Saturday, February 16, 2013

How Disk Encryption Works

If you hold sensitive data on your laptop, work or home computer, you may need to implement some sort of disk encryption to keep it secure. This may come in handy when you lose your laptop, or if some attacker makes away with your hard drive (a case of data theft, or some government agency..).

I'll attempt to give a high-level description of disk encryption.

The whole disk is divided into equal sized blocks. A random character string called a key is generated by the system, and is passed to an encryption function, together with the contents of each block of the disk, and the output is stored on the disk. This data therefore looks like some random gibberish without meaning.

Any person who accesses this storage device cannot derive the unconcealed form of the data.

When the block data needs to be decrypted, the stored data is passed to a decryption function, together with the key that was used in the encryption process, to derive the unconcealed version. The security of the encrypted data therefore depends on the secrecy of the key.
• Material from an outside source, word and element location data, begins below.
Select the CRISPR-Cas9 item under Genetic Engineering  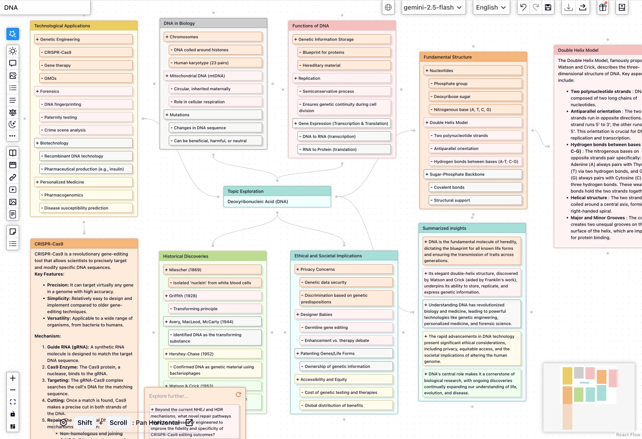[x=86, y=52]

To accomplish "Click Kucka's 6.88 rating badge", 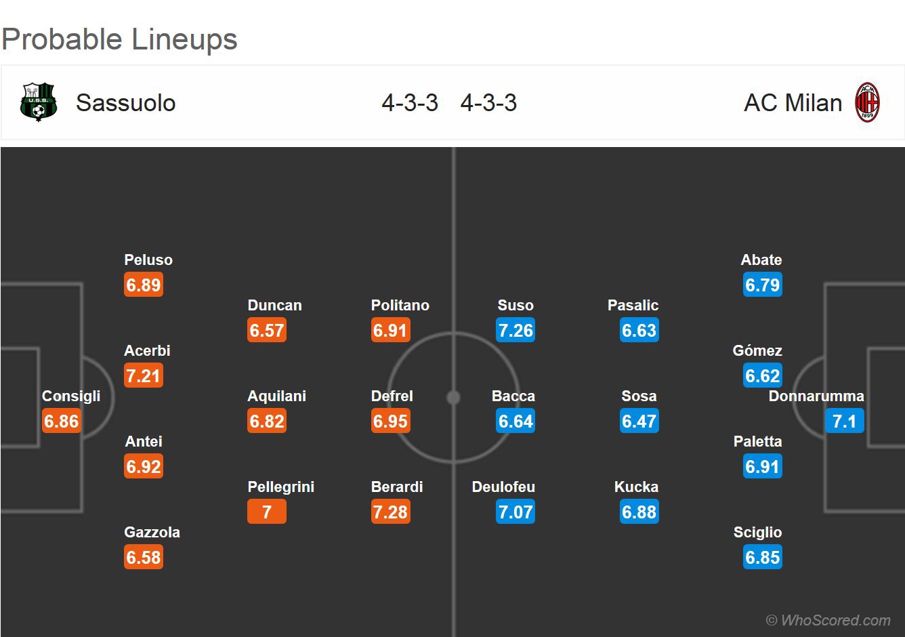I will click(x=639, y=512).
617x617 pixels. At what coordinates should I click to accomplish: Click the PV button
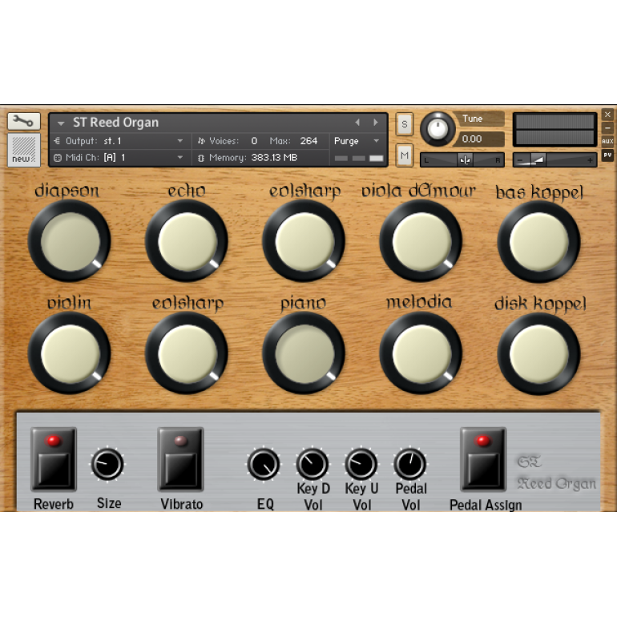[607, 155]
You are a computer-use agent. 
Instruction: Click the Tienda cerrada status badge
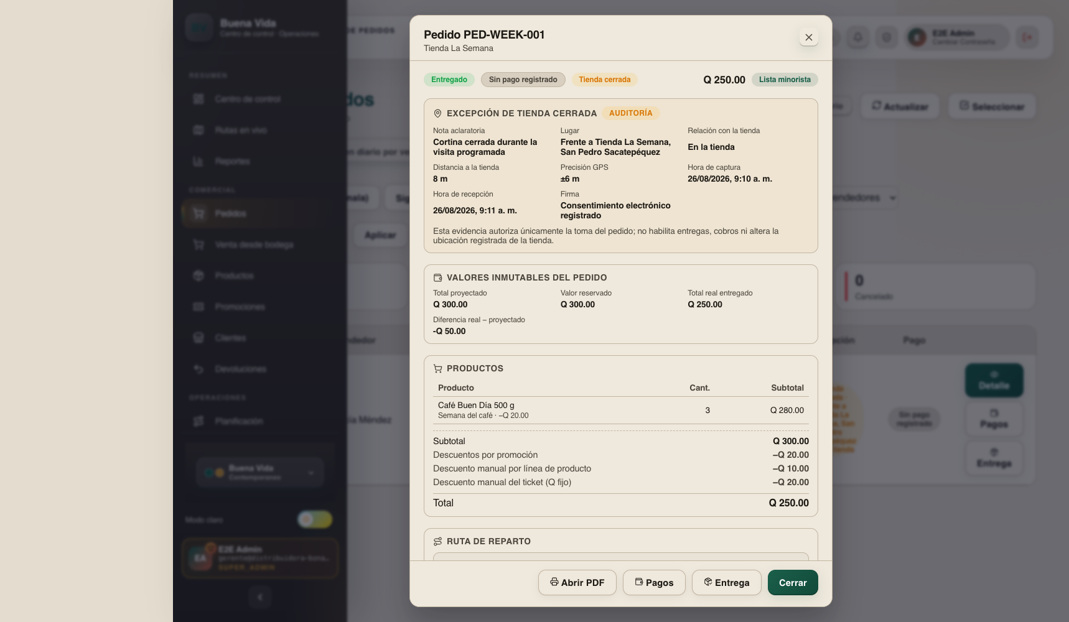pos(604,80)
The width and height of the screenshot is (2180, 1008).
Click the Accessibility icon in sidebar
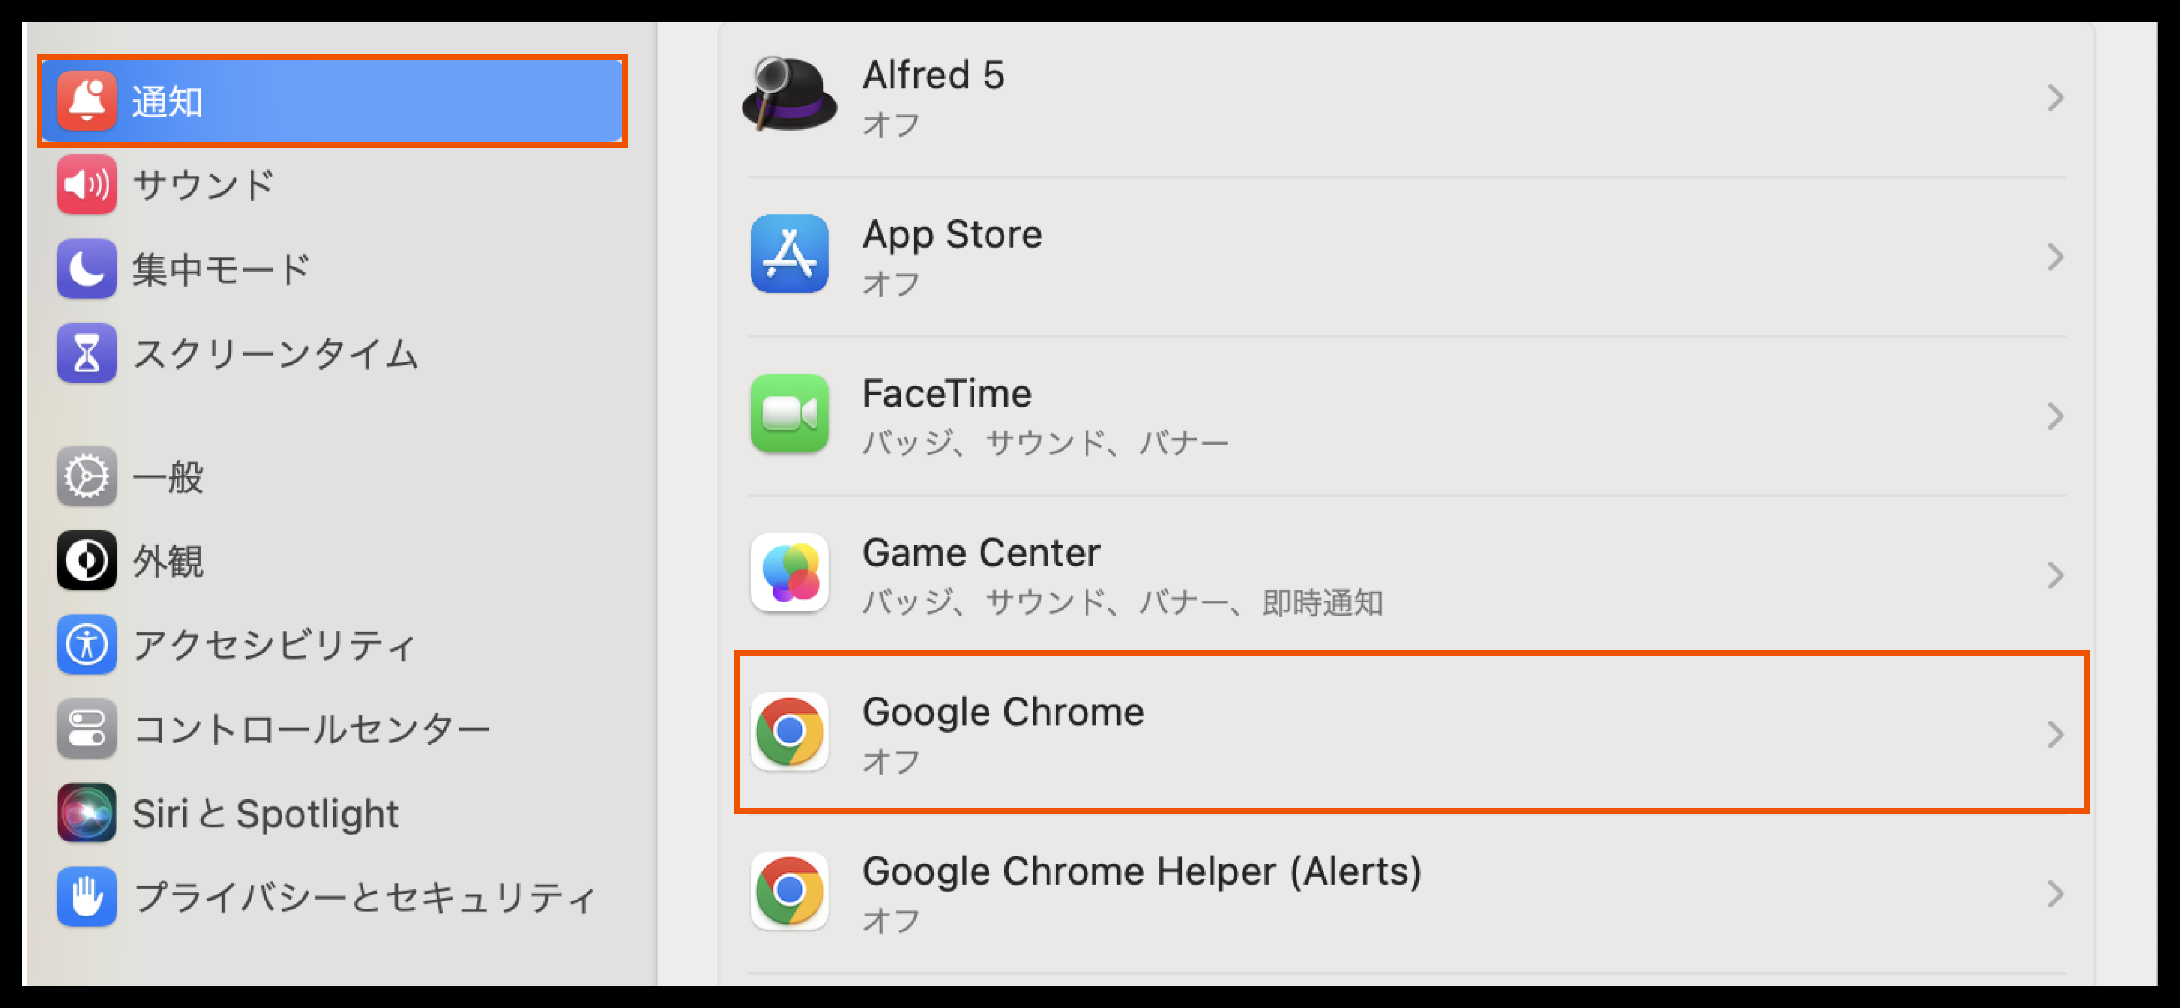pos(86,644)
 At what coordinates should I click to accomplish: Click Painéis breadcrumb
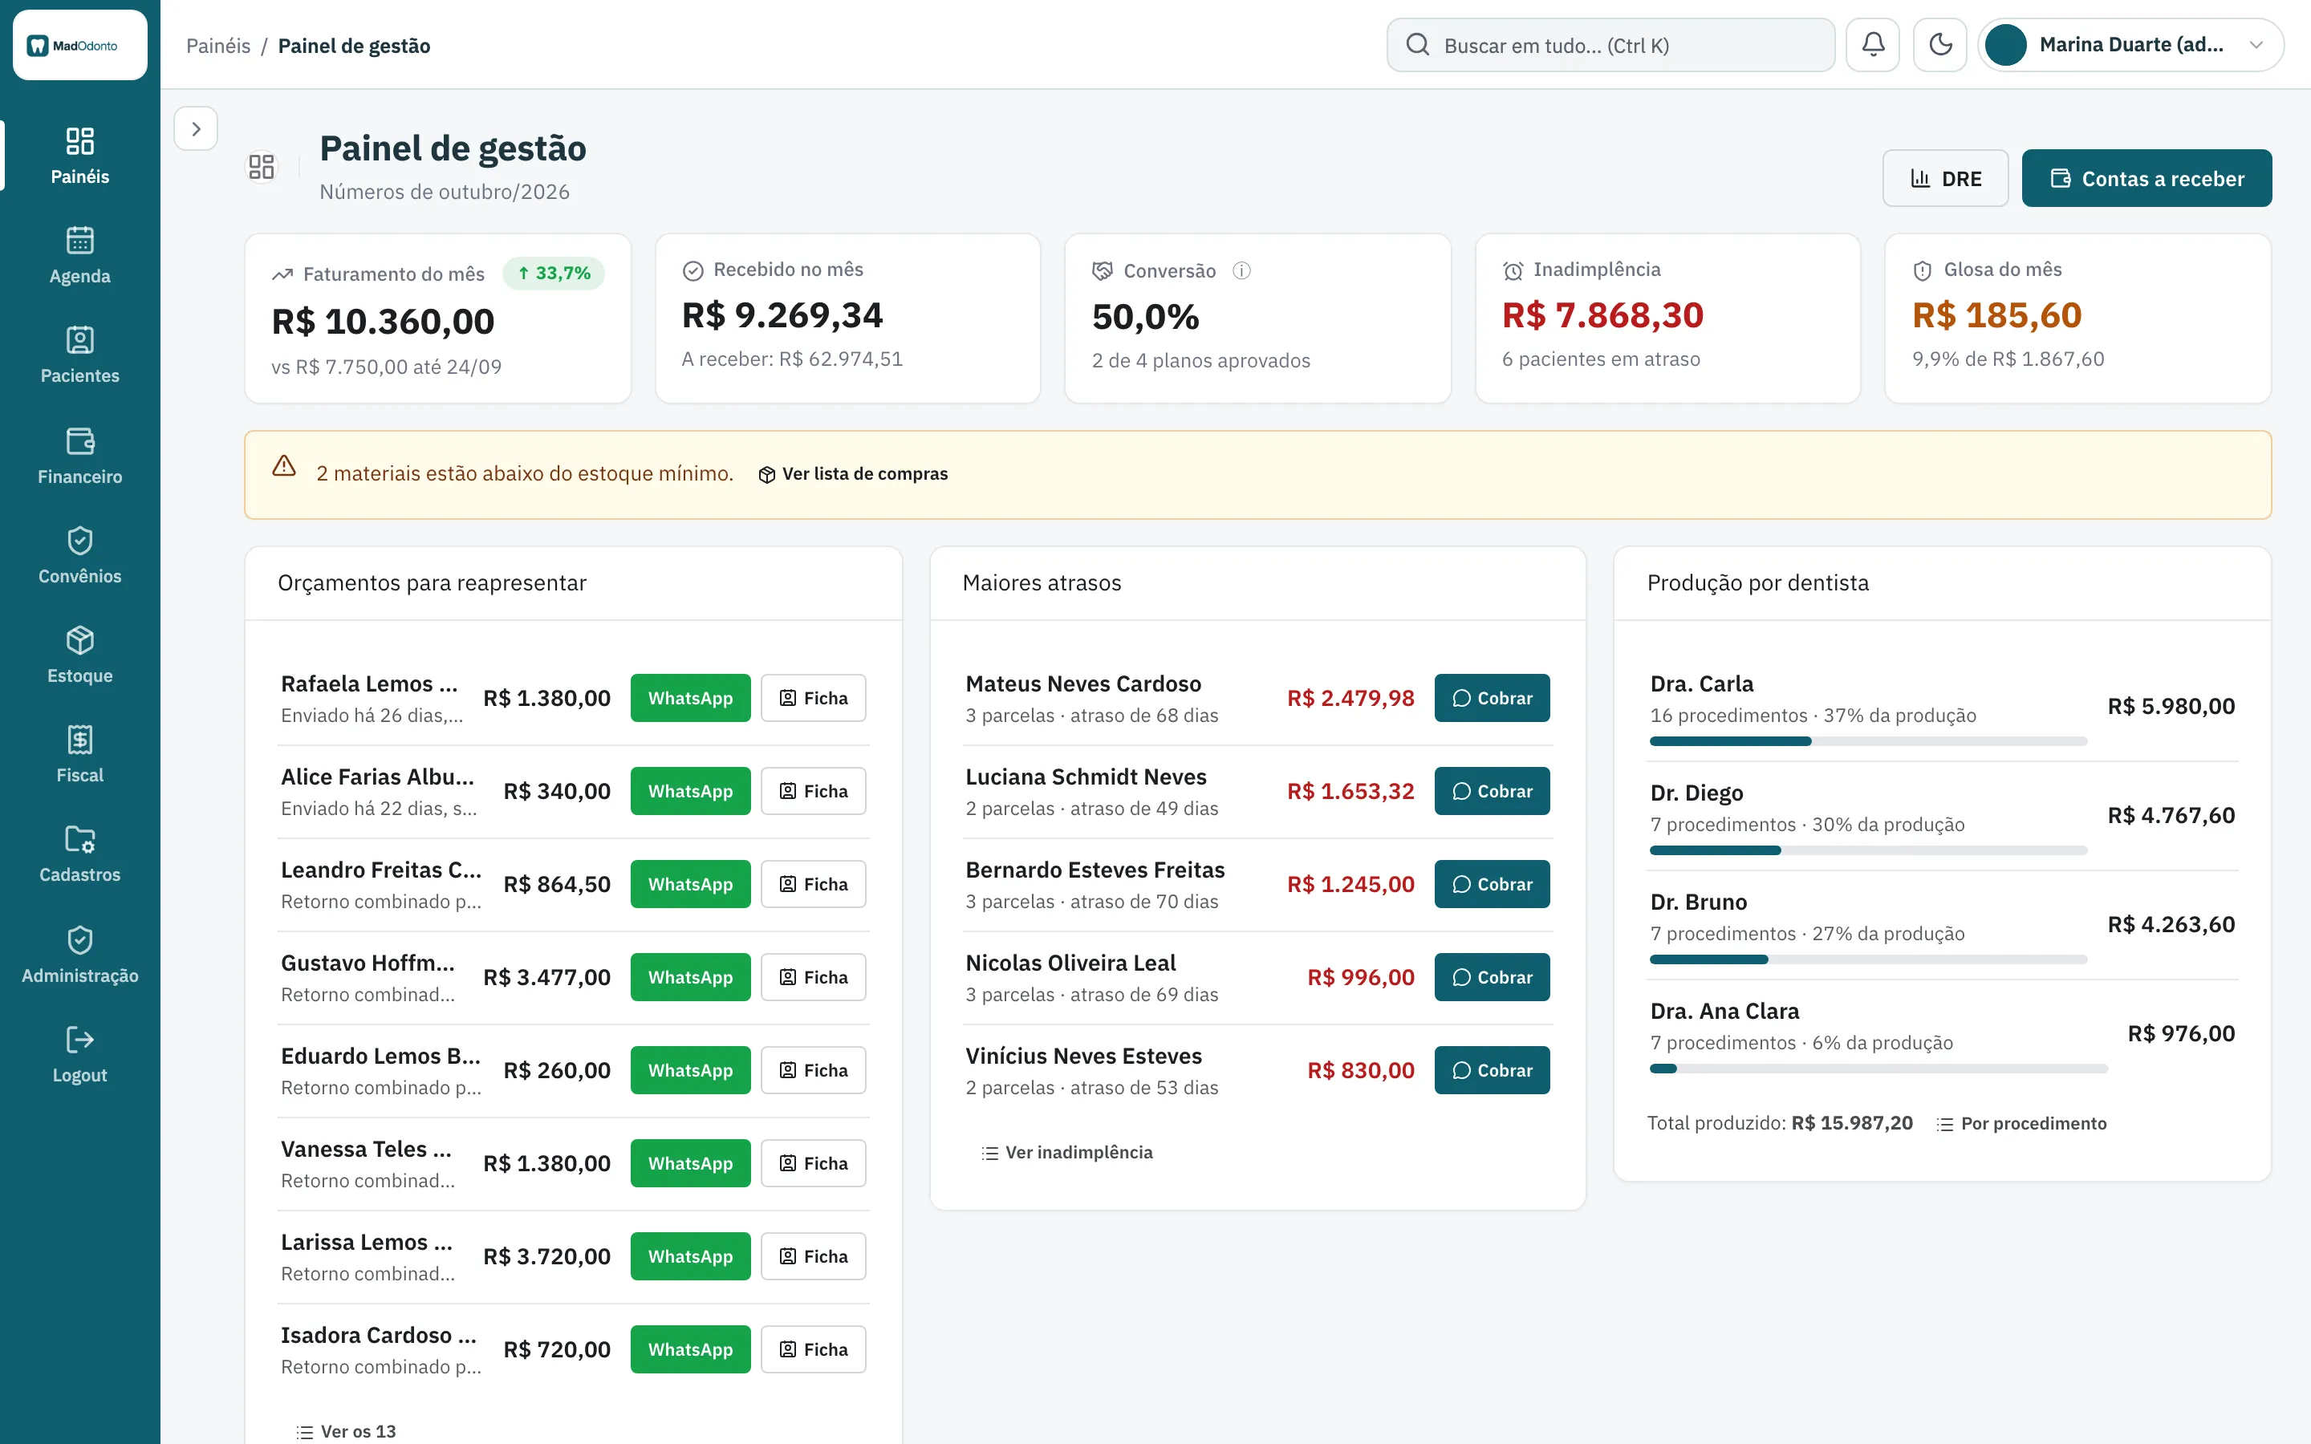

One way of protecting the key is to store it on an external storage device, such as a flash-drive, and this is inserted into the system whenever the owner wants to boot up the computer. Another technique is to store it on an unencrypted part of the hard drive, and protect it with a passphrase, which the owner enters at boot time to retrieve the key. In UNIX-like systems, this may be in the /boot partition.

In the latter case, the owner needs to select a strong passphrase.

Once the key is available to the system, any data that is loaded to the memory is decrypted on the fly, and any data being written to the disk is similarly encrypted. Thus, if the attacker gains access to the system while it is on, disk encryption may not help.

That is, hopefully, an understandable  high-level description of disk encryption. In real sense, the actual implementation is more complex. See the document here for details.

If you understand deeply disk encryption, feel free to correct any errors or clarify any ambiguities in the blog comments.